* _ページ_
----

慶長16年(1611年)5月7日[1]、2代将軍・徳川秀忠の四男(庶子)として誕生。母は静(志津、後の浄光院)で、秀忠の乳母・大姥局の侍女で、北条氏旧臣・
秀忠は慶長15年(1610年)2月から3月、慶長17年(1612年)3月から4月には駿府へ赴いているほか江戸近郊で鷹狩を行っており、静の妊娠はこの間のことであると考えられている。
近世武家社会においては、正室の体面・大奥の秩序維持のため侍妾は正室の許可が必要で、下級女中の場合にはしかるべき家の養女として出自を整える手続きが必要であったと考えられている[2]。また、庶子の出産は同様の事情で江戸城内で行なわれないことが通例であった。母・静は、神田白銀町にある姉の夫・竹村助兵衛次俊の屋敷にて出産した[1][3](「会津松平家譜」)。
慶長18年(1613年)の春からは、武田信玄の次女で穴山信君の正室だった見性院の田安屋敷に移り、そこで養育された[1]。
正之の出生は秀忠側近の老中・土井利勝や井上正就他、数名のみしか知らぬことであり、異母兄にあたる家光さえも当初は知らなかった[4]。
元和3年(1617年)、見性院の縁で旧武田家臣の信濃国高遠藩主保科正光が預かり、正光の子として養育される。ただしこの時、正之は正光の養子に既に左源太という男子がいる、とお供の女性が茶飲み話していたのを聞いて、母にむかって「肥州(正光)には左源太という子がいるからいかぬ」と駄々をこねて母を困らせ、母の説得でようやく高遠入りしたという(『千登瀬の松』)[3]。正之は高遠城三の丸に新居を建設されて母と共に生活し、正光の家臣が守役となり、正光も在城の際には日に5、6度はご機嫌伺いをしたという[3]。正光は自らの後継者として正之を指名し、養子の左源太にも生活に不自由しないよう加増や金子を与えること、自らの存命中に秀忠と正之を父子対面させたいことを約した遺言を遺している[5]。
ちなみに、長兄の家光が正之という弟の存在を知ったのは、鷹狩りの際に家光がお忍びで5人ほどの供を連れ、目黒の成就院という寺で休憩した時の会話からだという。家光が住職に「こんな片田舎のお寺の客殿に立派な絵を描かれているが、誰の援助か?」と尋ねると、住職は「保科肥後守の母上の御援助」だと答えた。相手が将軍家光とは知らない住職は、さらに「保科肥後守殿は、今の将軍家の正しき御弟だというのに、わずかな領地しかもらえず、貧しい暮らしをしているそうで、おいたわしい。我らのような賤しき者も、兄弟は仲良くするのが人の習いであると知っている。身分の高い人というのは、ずいぶんと情けがないものだ」と話した。こうして思わぬ形で事情を知らされた家光は、後に成就院に寺領を寄進したとされる(『徳川実紀』)[6]。後に新井白石は正之を重用した家光の行為を「善政の一齣」であると記している(『藩翰譜』)。

----

* _与えられた情報_

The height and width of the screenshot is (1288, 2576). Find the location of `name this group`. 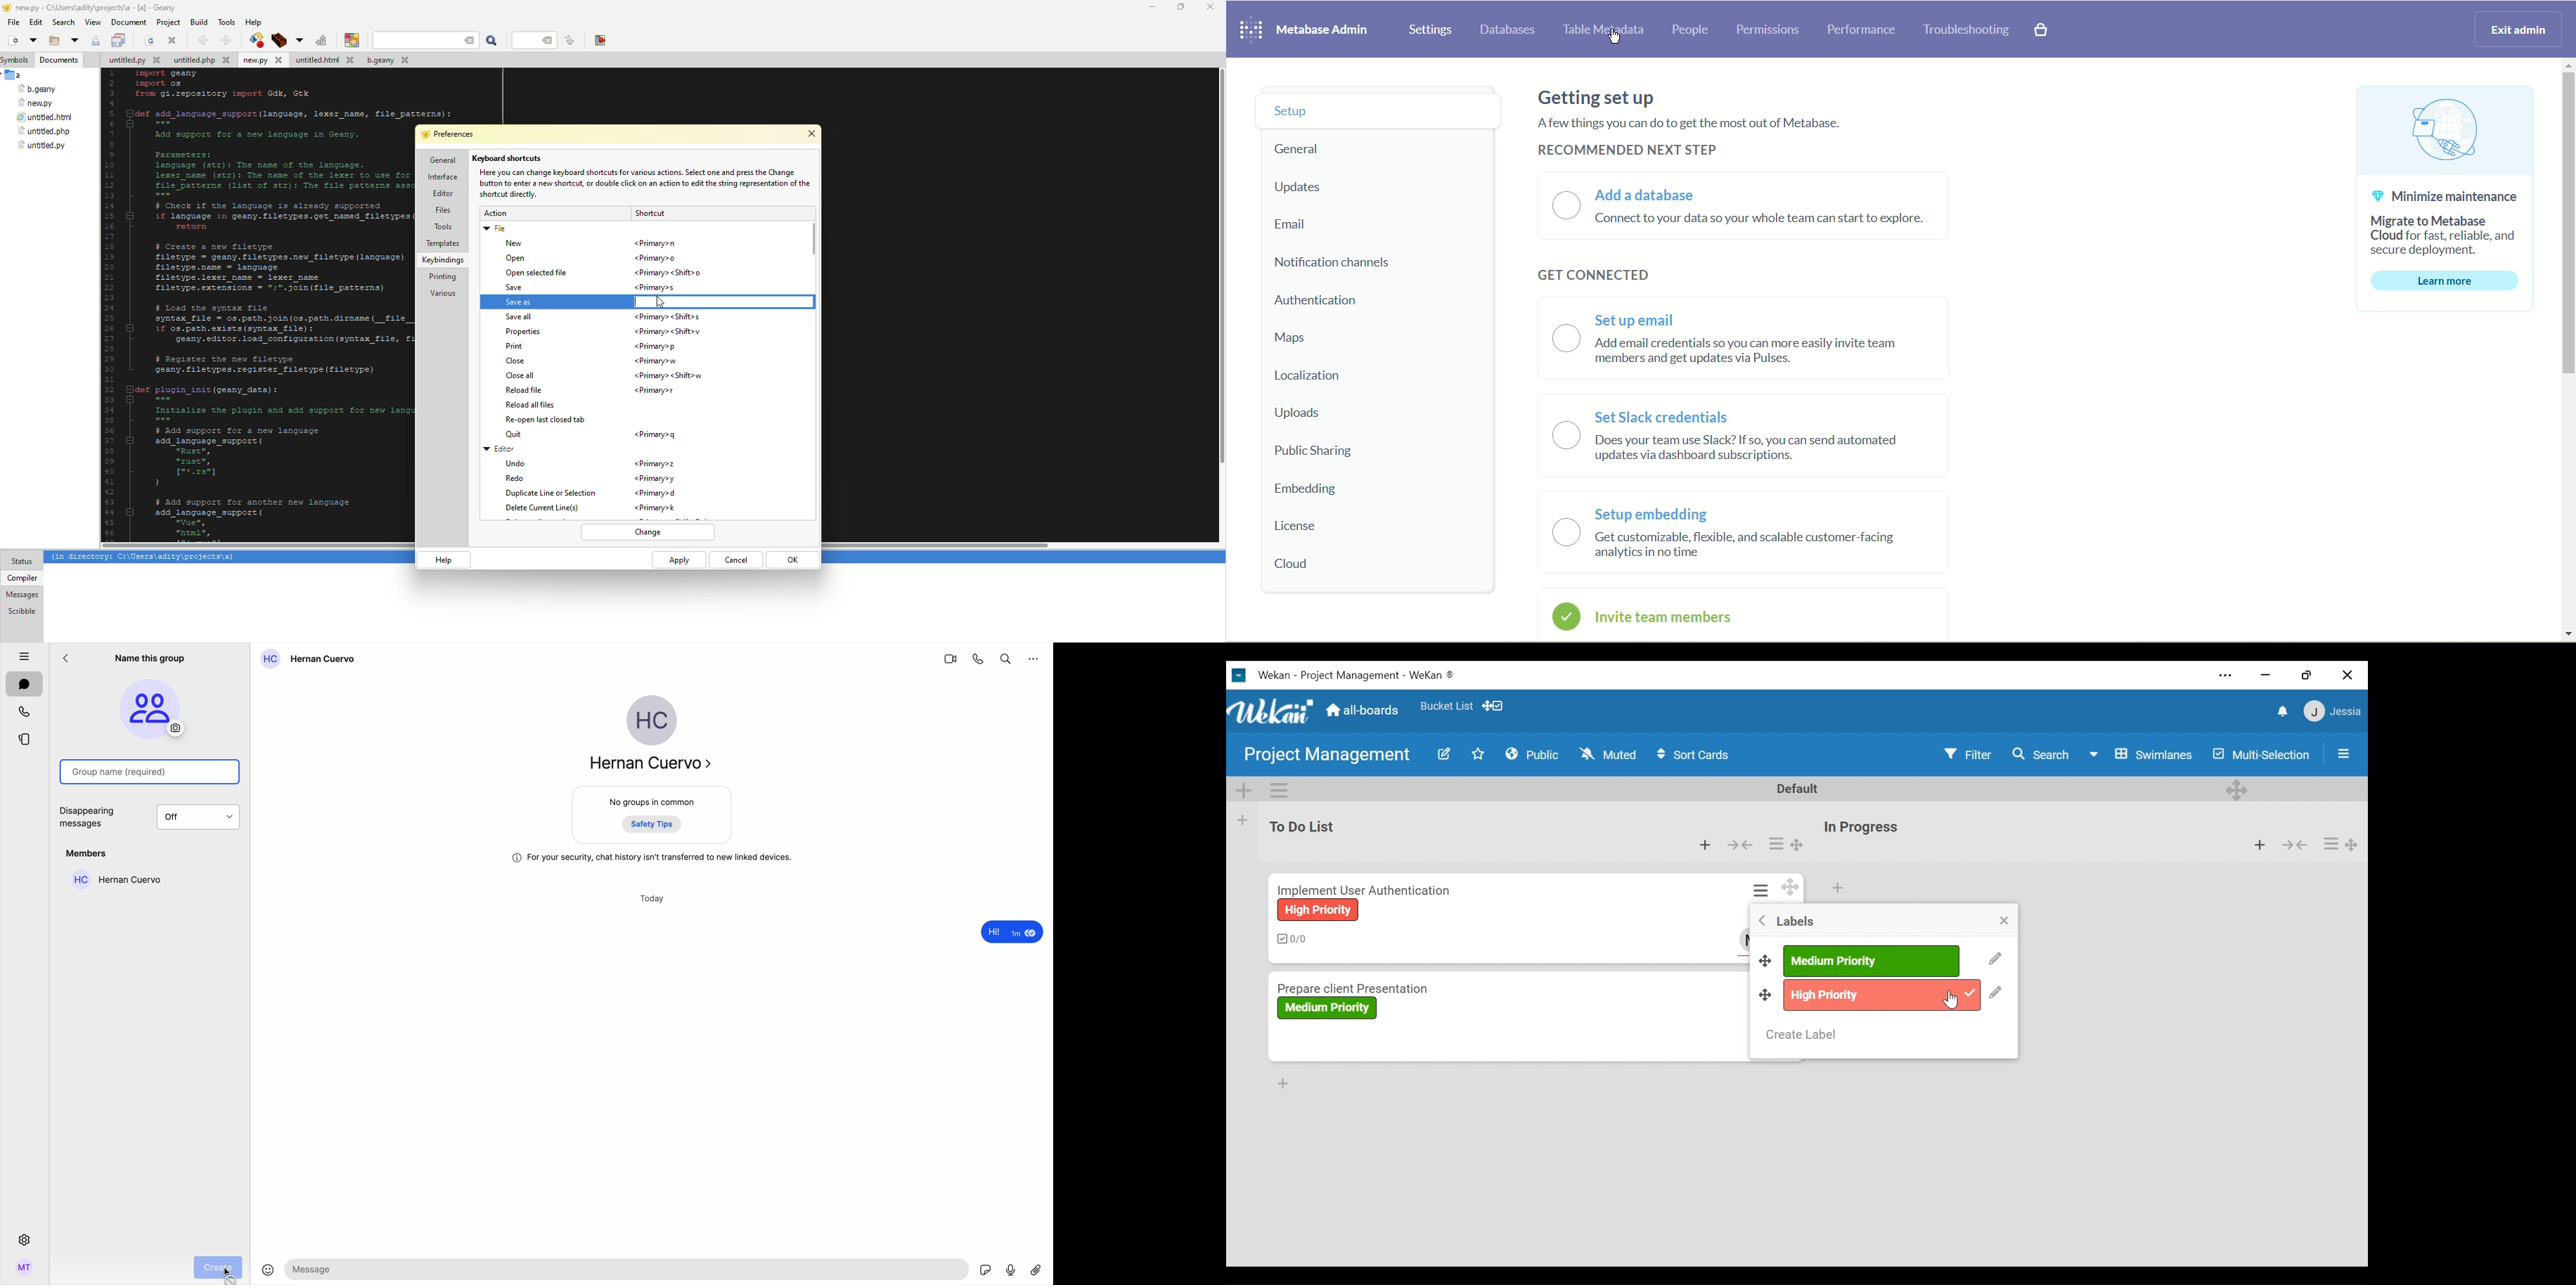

----

* _課題の目的_
正之の生い立ちに関する文章と照らし合わせ、次の記述がそれぞれ合っているか「はい」か「いいえ」で答え、根拠となる本文の語句をそのまま引用してください。(a) 静は江戸城内で正之を出産した。(b) 正之が生まれたことを、家光も当初は知らなかった。(c) 家光は後に成就院へ寺領を寄進したとされる。 上に示した行は、この作業では一切使用しません。

* _課題の解答_
(a) いいえ。「神田白銀町にある姉の夫・竹村助兵衛次俊の屋敷にて出産した」
(b) はい。「異母兄にあたる家光さえも当初は知らなかった」
(c) はい。「後に成就院に寺領を寄進したとされる」